The Social Relief of Distress - How Has Poverty Changed Between 2019 and the Second Quarter of 2021?

This brief presents a method for estimating poverty quarter by quarter and for assessing the impact of the Social Relief of Distress grant, including the supplementation of the caregiver/child support grant.

Introduction

This brief presents a method for estimating poverty quarter by quarter and for assessing the impact of the Social Relief of Distress grant, including the supplementation of the caregiver/child support grant.

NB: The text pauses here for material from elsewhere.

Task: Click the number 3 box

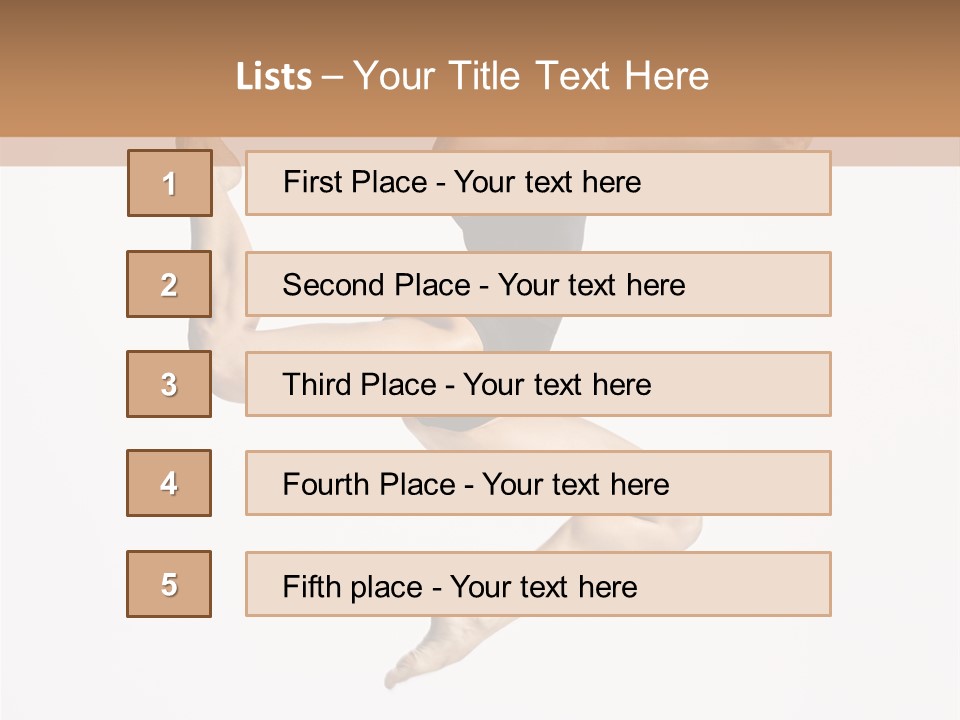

At the end of the previous brief in this series, it was noted that the NIDS-CRAM survey put the percentage of adults living in households with incomes below the food poverty line at 39.5% in January 2021 compared with the General Household Survey estimate of 32.8% in 2019. This compares these findings with the poverty estimates produced by the quarterly updating method.

Method

A simulation model produces the estimates. The model uses three data sets: the most recent General Household Survey (currently the 2019 GHS), the most recent Labour Market Dynamics Survey (currently the 2019 LMDS) and the Quarterly Labour Force Survey for the quarters in question. The Appendix sets out the technical details.

Findings

Table 1 sets out the distribution of the population according to the income of the households to which they belong.

tabel1_brief6.png

Interpretation

1. The accuracy of earnings data. The NIDS-CRAM data indicate that 39.5% of the adult population lived in households under the food poverty line in January 2021. This compares with 32.8% as measured by the GHS in 2019, without adjustment of zero reported incomes. The more careful analysis in this brief revises the GHS measure to 22.4% in 2019. Even so, there are grounds for suspecting some reports of very low incomes. Ideally, these should be checked against household consumption levels. Table 2 presents a check using data from the 2019 GHS.

Table 2
Distribution of households by relationship between household income and household expenditure, GHS 2019

table2_brief6.png

Households in category 1 pose no problem for the analysis in this brief, since income and expenditure are broadly consistent. Neither do those in category 2 and 5, since employed people with zero reported income are assigned an imputed income. The large number of households in category 4 indicate that household expenditure was often under-reported in GHS 2019, but this has no bearing on the analysis here. It is income reporting in the households in category 3 that suggests that, even in the analysis here, some households have higher incomes than reported, the median household income in this category being R 1 275 per month, implying that most of the bottom 50% have reported per capita incomes in the poverty range. It follow that the poverty estimates presented here are a little on the high side.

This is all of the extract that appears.